Last week, Minnesota farmers continued to face weather challenges and couldn't get into their fields, according to the USDA National Agricultural Statistics Service Minnesota Field Office.
Late season snow storms added more moisture to areas that were already damp and cold. Livestock producers are concerned about the slow growth of alfalfa and pastures. The farmers who were able to work outside were busy with field preparation, spreading fertilizer and doing some minimal planting.
There were 1.3 days rated suitable for fieldwork for the week ending May 5, compared with last year's 3.5 days, and the average of 3.2 days.
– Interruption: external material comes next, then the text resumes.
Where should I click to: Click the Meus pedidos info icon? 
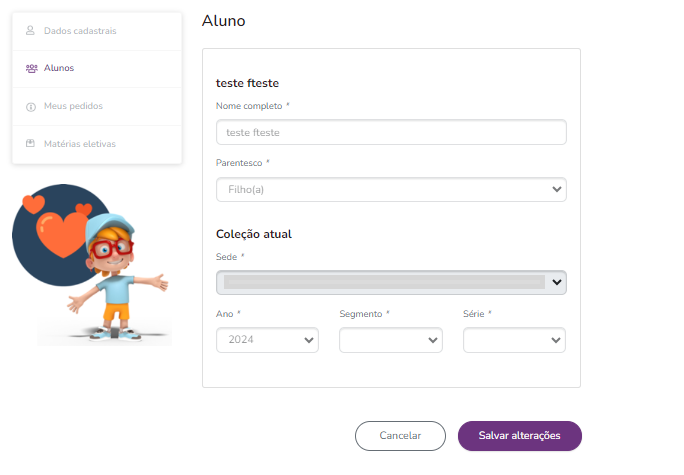pos(31,107)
Topsoil moisture supplies across Minnesota for the week of May 5 were rated 2 percent very short, 15 percent short, 62 percent adequate and 21 percent surplus. Subsoil moisture supplies were rated 11 percent very short, 35 percent short, 49 percent adequate and 5 percent surplus.
Corn planting, at 2 percent complete, is almost 50 percent behind the five-year average. Oat planting is 9 percent complete, compared with 96 percent last year, and the five-year average of 64 percent. Green peas are 10 percent planted, compared with 76 percent last year, and the average of 47 percent.
Pasture conditions improved slightly to 21 percent very poor, 17 percent poor, 38 percent fair and 24 percent good.